The final exam for this course will be given during the exam period scheduled by the Registrar: Tuesday, December 6 at 7:00 PM. It will be in our regular classroom.
The exam covers the entire course, with some exceptions noted below and with some emphasis on material that we have covered since the second test. It will be five pages long, and should not take more than one-and-a-half hours. However, you can use up to the entire three-hour exam period if you need it.
The exam counts for 18% of your final grade for the course. You can expect the usual sorts of questions: definitions, short-answer questions, longer essays, working with binary numbers, working with logic circuits, reading and writing assembly language code, and translating Java/C code into assembly language. The last page of the exam will be one long essay that covers some idea or ideas that are central to the course.
There will be no questions about Larc assembly language or the Larc-in-Logisim project. There will be questions using x86-64 assembly, but they will be limited to working with strings and 64-bit numbers. You will not be required to use functions from the C standard library except, possibly, printf, and for printf you would only need the basic formats, %s and %ld. There will be nothing about the memory hierarchy.
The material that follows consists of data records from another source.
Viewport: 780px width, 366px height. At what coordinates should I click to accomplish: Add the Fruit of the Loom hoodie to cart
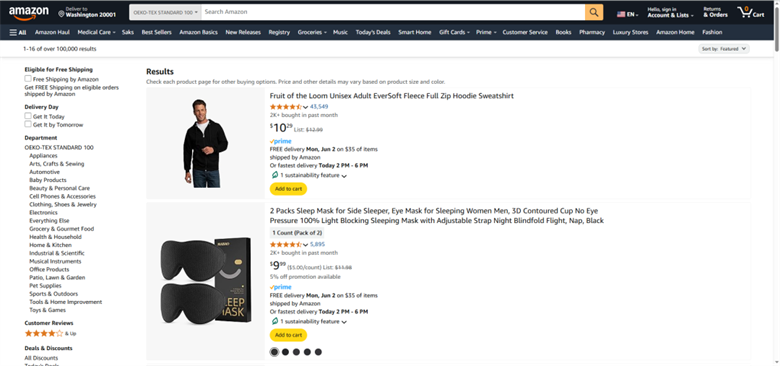(289, 189)
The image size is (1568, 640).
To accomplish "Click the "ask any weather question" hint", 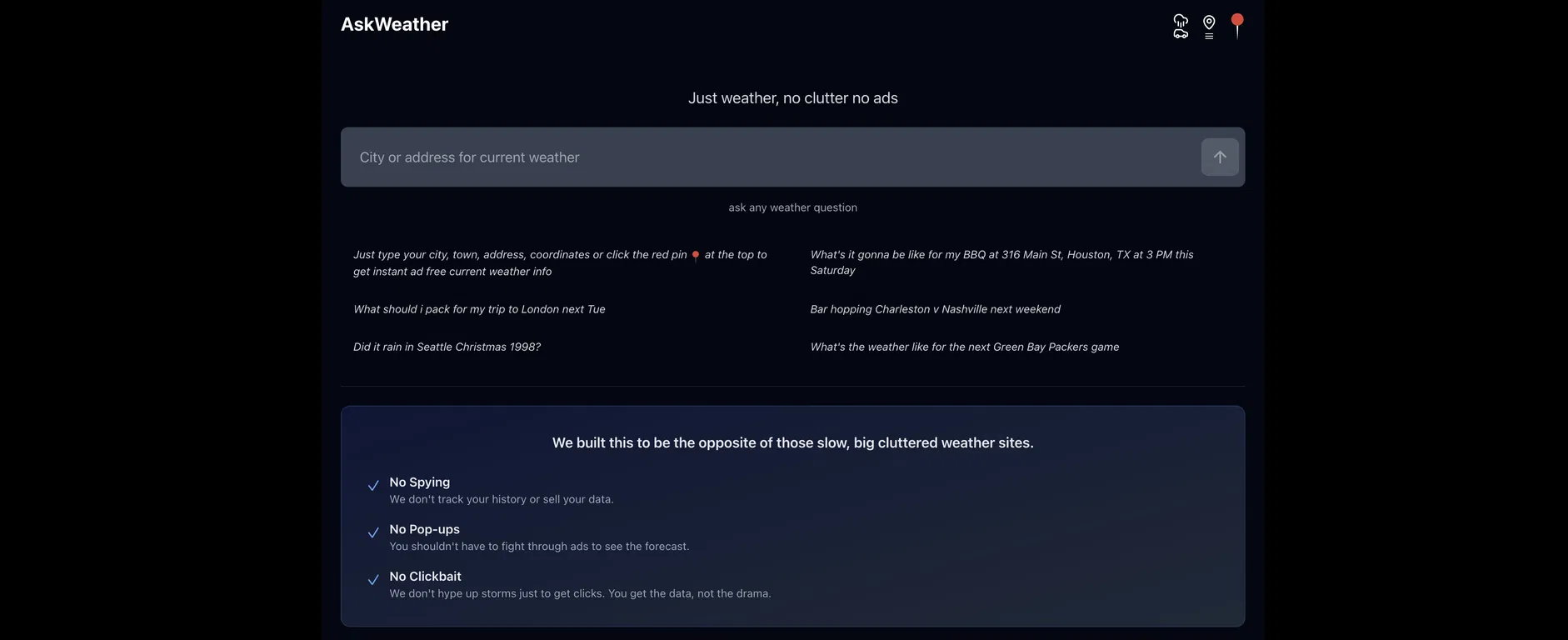I will coord(792,208).
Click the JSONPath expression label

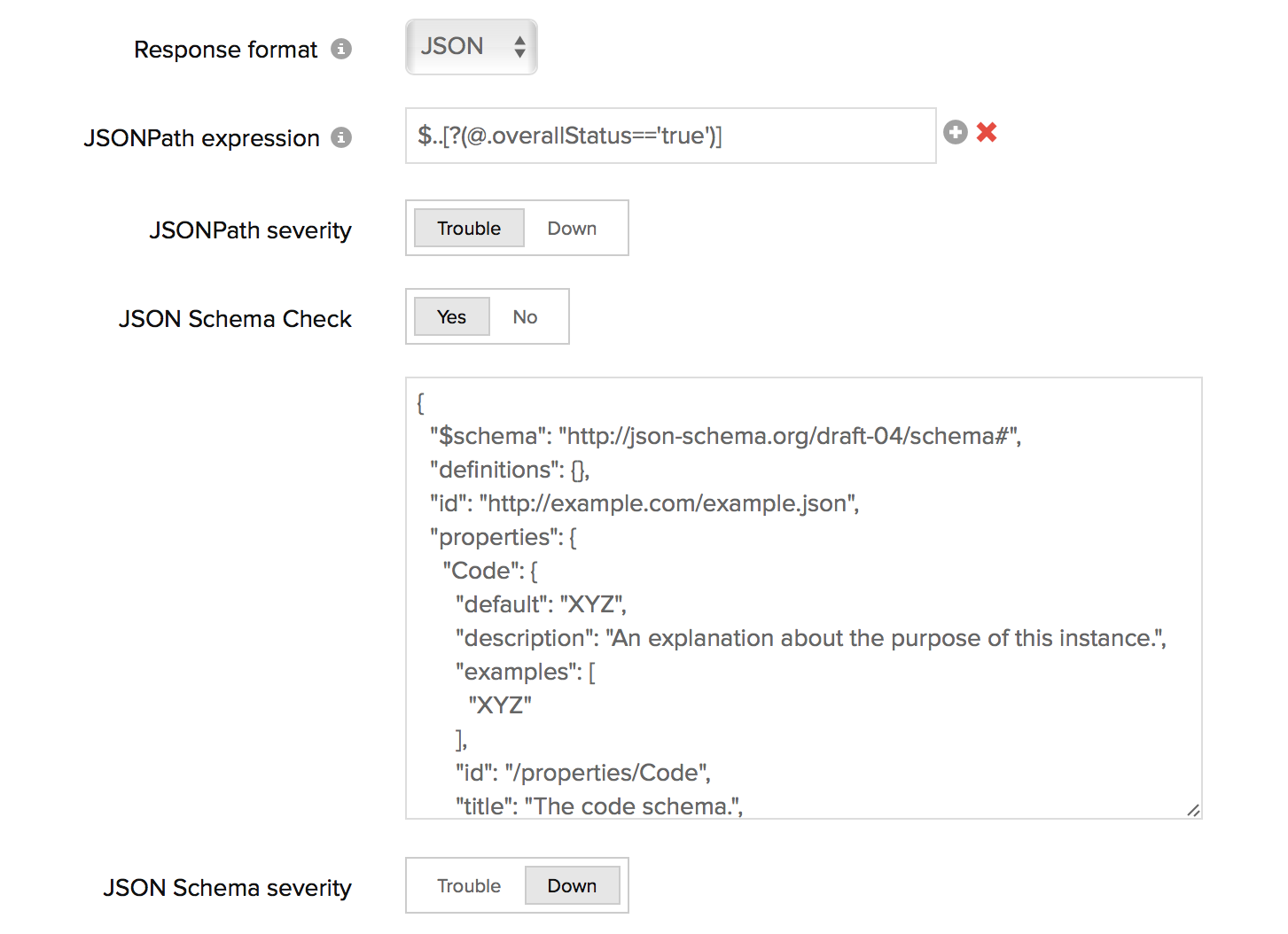(201, 138)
You will not need to memorize how to make a one-bit adder, a multiplexer, or a flip-flop (but you could, for example, be asked to build a register from flip-flops, or could be given input/output table for a one-bit adder and asked to draw a circuit that implements it.)
In the last few weeks of the semester, we covered some advanced topics in general terms: parallel processing, interrupts, virtual memory, and CPU pipelining. I would expect questions on these topics to be mostly definitions and fairly general essay questions, but there could be some problems such as recognizing race conditions or using a page table to do address translation.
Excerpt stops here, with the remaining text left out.